# What is best???



## loiue (Sep 7, 2011)

Hi all. Feeling like my relationship is at an end. I try to appreciate my partner. I try to listen to him take his advice etc. I tell him I love him, he does most of the time.
Then there are other times where he is angry and stressed and bitter he tells me he hates me when i do certain things, calls me names, says im lazy and a slob and he tells me to keep acting the way i am and i am just adding to his list that makes him want to leave, and that one day he will. 
I understand that he is stressed, works long hours, we have personal problems, that all cause stress and anxiety with him. I am trying to be understanding and think he doesn't mean it and usually he will apologize but then we always seem to be back to sqaure one.
I feel that we have grown apart, I still love him and i think he still loves me. We seem to be too different to even get along sometimes. I love him but i feel that i am the complete oposite of what he wants and the type of person he wants to be with, and when he belittles me and berates me I dont like it.
I dont know what to do? 
I dont know what is best for everyones wellbeing? We have 2 kids and we are expecting a third. I dont know if separating will be best for my childrens wellbeing? 
Does anyone have any ideas or advice? I am mainly concerned how a separation will affect my kids.


----------



## that_girl (Jul 6, 2011)

That is very emotionally abusive 

Just because someone is stressed doesn't mean they should go around saying these things. Threatening to leave is mean. It makes you walk on eggshells and doesn't make for a healthy marriage or relationship.

Would he ever be up for counseling?


----------



## loiue (Sep 7, 2011)

Ive suggested it. He isnt keen doesnt see how talking about things will help.
I suspect he is depressed sometimes when i suggest seeing a gp or counsellor he doesnt see the point.
I was seeing a cousellor for some other personal reasons.
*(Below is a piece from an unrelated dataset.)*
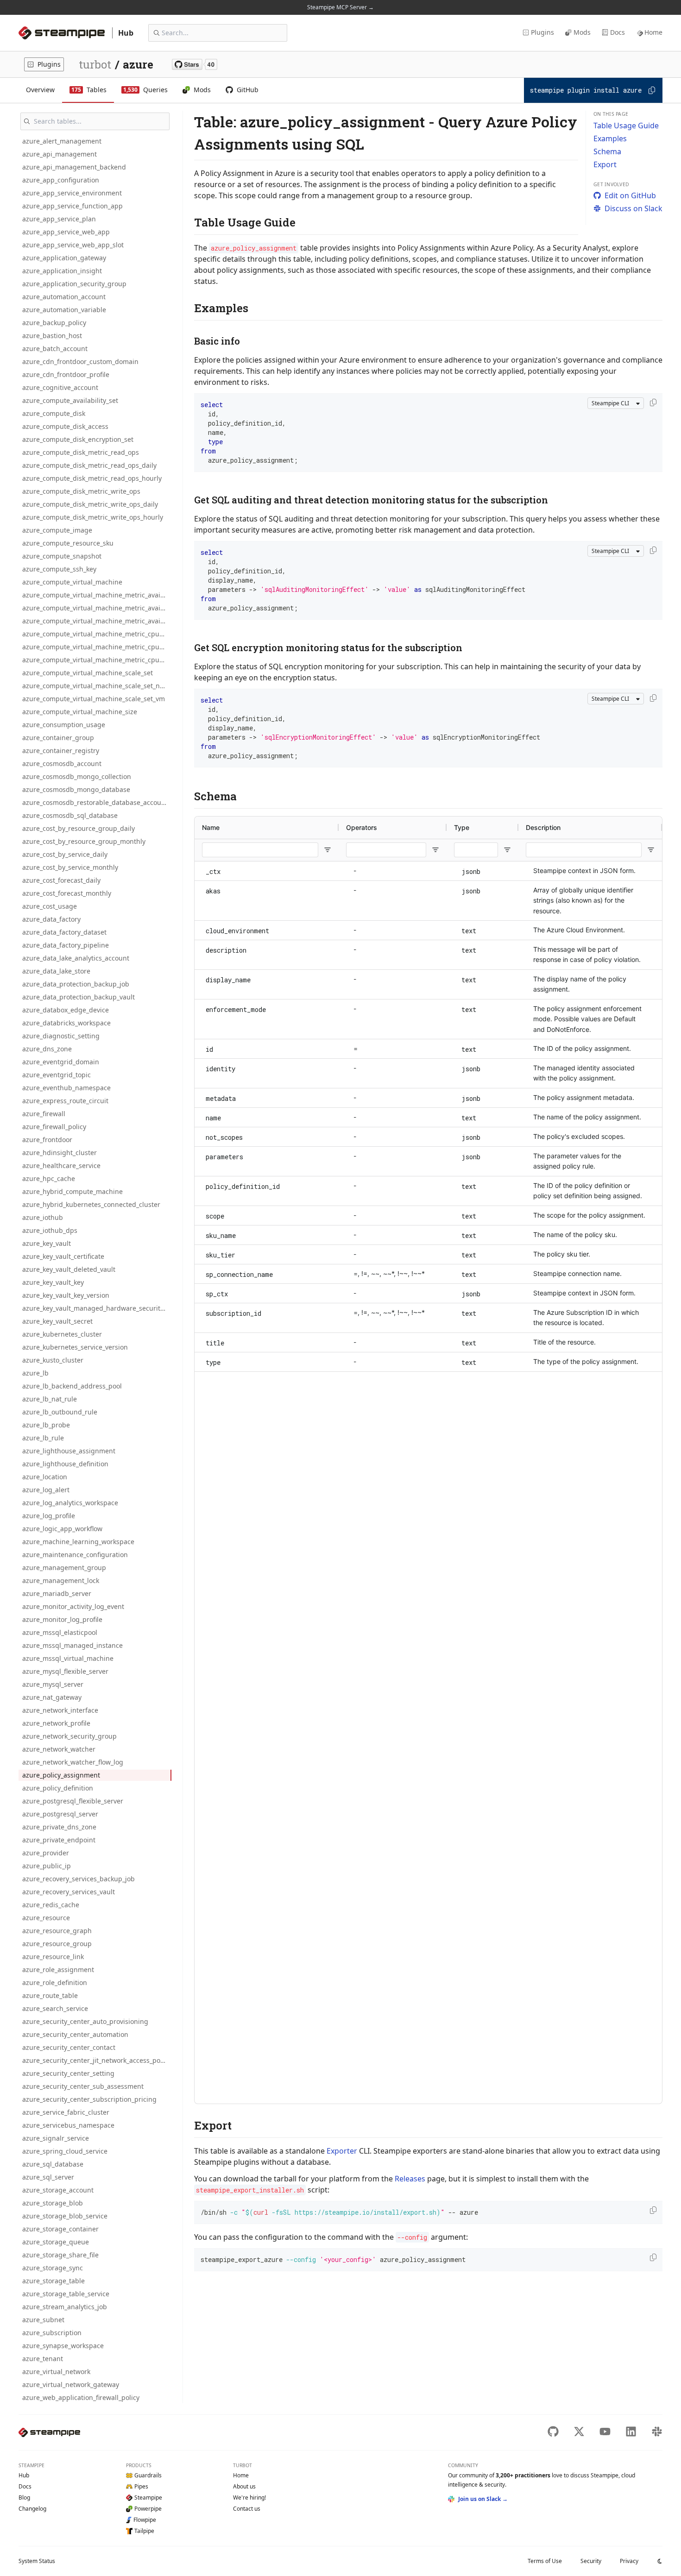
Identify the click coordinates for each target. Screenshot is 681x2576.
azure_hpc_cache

He sat in with me and doesnt understand how it helps.

I love him and want to help but am at a loss because we always end up in the same situtations arguments etc. 

There is lack of trust on both sides of the relationship so i dont feel that helps and ok i am partly to blame but he isnt perfect either.

I have read some of your other posts that_girl and think it is great that you are getting help with your own issues.


----------